▶ **Consignes**:
**1.** Dans l'extrait sur la prescription de l'action publique, quelle chambre de la Cour de cassation a rendu l'arrêt du 2 avril 1965 ?
**2.** Prolongez l'extrait sur la prescription de l'action publique en poursuivant après sa dernière phrase.

#### Extrait proposé ####

De l’importance de la prescription de l’action publique…
Dans un premier temps, la jurisprudence de la Cour de cassation a semblé admettre le principe selon lequel tant que l’action publique n’était pas prescrite, c’est-à-dire tant qu’une action en démolition était encore envisageable contre la construction irrégulièrement édifiée, cette dernière ne pouvait ouvrir de droit à indemnisation.
En effet, par un arrêt du 2 avril 1965, la troisième chambre civile avait retenu que c’était à bon droit qu’une cour d’appel, pour fixer le montant de l’indemnité de dépossession, avait tenu compte, dans la consistance des biens expropriés, d’un garage irrégulièrement édifié, dès lors que l’action publique qui aurait pu être ouverte contre l’expropriation était éteinte par prescription et qu’ainsi la démolition du bien ne pouvait plus être ordonnée (Civ. 3e, 2 avr. 1965, n° 63-70.241).

#### Enregistrements fournis ####

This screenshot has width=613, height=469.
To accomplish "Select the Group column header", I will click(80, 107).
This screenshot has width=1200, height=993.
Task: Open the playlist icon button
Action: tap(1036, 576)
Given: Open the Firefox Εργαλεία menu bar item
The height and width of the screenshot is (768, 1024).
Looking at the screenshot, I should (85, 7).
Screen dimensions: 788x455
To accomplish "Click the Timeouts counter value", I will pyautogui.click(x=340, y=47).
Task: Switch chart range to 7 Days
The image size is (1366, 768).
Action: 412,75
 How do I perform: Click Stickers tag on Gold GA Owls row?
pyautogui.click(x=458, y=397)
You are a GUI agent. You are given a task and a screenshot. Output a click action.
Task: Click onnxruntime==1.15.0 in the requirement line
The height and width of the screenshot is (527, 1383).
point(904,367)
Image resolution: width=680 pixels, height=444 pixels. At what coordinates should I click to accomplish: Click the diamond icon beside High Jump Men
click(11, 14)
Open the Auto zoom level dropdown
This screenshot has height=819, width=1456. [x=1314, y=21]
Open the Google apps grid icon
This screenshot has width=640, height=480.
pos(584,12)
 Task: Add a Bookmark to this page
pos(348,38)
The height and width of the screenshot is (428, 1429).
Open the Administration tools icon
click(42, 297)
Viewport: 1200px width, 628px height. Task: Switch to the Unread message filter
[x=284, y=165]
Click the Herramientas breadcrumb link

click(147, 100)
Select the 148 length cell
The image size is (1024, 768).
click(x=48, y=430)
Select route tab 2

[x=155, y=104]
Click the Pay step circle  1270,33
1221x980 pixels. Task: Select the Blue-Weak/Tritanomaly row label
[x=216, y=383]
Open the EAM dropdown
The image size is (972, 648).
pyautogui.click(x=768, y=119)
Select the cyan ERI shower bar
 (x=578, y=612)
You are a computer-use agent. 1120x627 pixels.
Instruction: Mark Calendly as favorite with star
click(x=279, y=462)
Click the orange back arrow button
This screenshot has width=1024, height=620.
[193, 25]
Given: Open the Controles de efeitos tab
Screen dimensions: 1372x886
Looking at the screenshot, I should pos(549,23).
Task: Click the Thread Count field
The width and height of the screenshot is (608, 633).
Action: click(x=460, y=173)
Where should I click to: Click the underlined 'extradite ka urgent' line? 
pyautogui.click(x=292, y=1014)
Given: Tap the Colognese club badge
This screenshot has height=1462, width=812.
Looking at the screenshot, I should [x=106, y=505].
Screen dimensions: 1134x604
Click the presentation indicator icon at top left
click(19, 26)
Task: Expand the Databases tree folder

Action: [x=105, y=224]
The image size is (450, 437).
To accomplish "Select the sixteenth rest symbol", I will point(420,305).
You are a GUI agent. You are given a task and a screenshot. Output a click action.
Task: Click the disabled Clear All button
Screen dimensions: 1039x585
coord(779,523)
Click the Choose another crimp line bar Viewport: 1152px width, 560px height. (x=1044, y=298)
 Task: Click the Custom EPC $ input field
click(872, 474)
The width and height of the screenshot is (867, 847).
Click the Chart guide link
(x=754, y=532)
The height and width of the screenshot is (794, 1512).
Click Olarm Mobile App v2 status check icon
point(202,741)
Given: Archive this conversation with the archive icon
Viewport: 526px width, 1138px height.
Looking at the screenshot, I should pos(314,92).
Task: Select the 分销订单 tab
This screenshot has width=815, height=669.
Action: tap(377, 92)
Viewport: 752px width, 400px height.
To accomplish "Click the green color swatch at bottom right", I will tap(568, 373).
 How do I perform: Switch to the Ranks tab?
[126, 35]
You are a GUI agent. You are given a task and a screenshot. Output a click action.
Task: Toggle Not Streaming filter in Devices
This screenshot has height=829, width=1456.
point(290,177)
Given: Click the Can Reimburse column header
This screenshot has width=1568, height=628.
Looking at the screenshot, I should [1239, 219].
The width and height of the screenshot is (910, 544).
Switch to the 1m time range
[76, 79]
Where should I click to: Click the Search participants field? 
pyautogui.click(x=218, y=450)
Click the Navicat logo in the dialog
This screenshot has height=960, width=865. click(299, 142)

####

▶ **Réponses**:
**1.** La troisième chambre civile.

**2.**
C’est en ce sens que la plupart des juges du fond se sont prononcés depuis, le critère discriminant restant la prescription de l’action publique, étant rappelé qu’avec l’entrée en vigueur de la loi n° 2017-242 du 27 février 2017 portant réforme de la prescription en matière pénale, l’action publique des délits se prescrit non plus par trois années mais par six années révolues à compter du jour où l’infraction a été commise (v. par ex., Versailles, 16 mai 1978, D. 1978, IR. 475 ; 15 mars 1982, AJPI 1982. 670 ; 26 oct. 1982, AJPI 1983. 23).
Pour autant, certains juges du fond ont refusé de faire application de cette solution dégagée par la Cour de cassation dans son arrêt de 1965, en partant du principe que si l’action publique était prescriptible, tel n’était pas le cas de l’action de l’administration qui en un certain sens, était imprescriptible.
Ainsi, très récemment, après avoir constaté qu’une maison avait été surélevée sans permis de construire et que la prescription pénale était acquise, la Cour d’appel d’Aix-en-Provence a jugé que l’indemnisation ne pouvait pas tenir compte de la surélévation dès lors qu’il existait une imprescriptibilité de l’action de l’administration résultant de l’article L. 421-9, 5°, du code de l’urbanisme empêchant toute régularisation (Aix-en-Provence, ch. 1-10, 7 avr. 2022, n° 20/00047).
… À sa mise hors de cause
Dans un second temps, par l’arrêt présentement commenté, la Cour de cassation revoit sa copie et considère que la prescription de l’action pénale n’a en définitive aucune influence sur la construction qui reste irrégulière et partant, ne saurait ouvrir un droit à une quelconque indemnisation.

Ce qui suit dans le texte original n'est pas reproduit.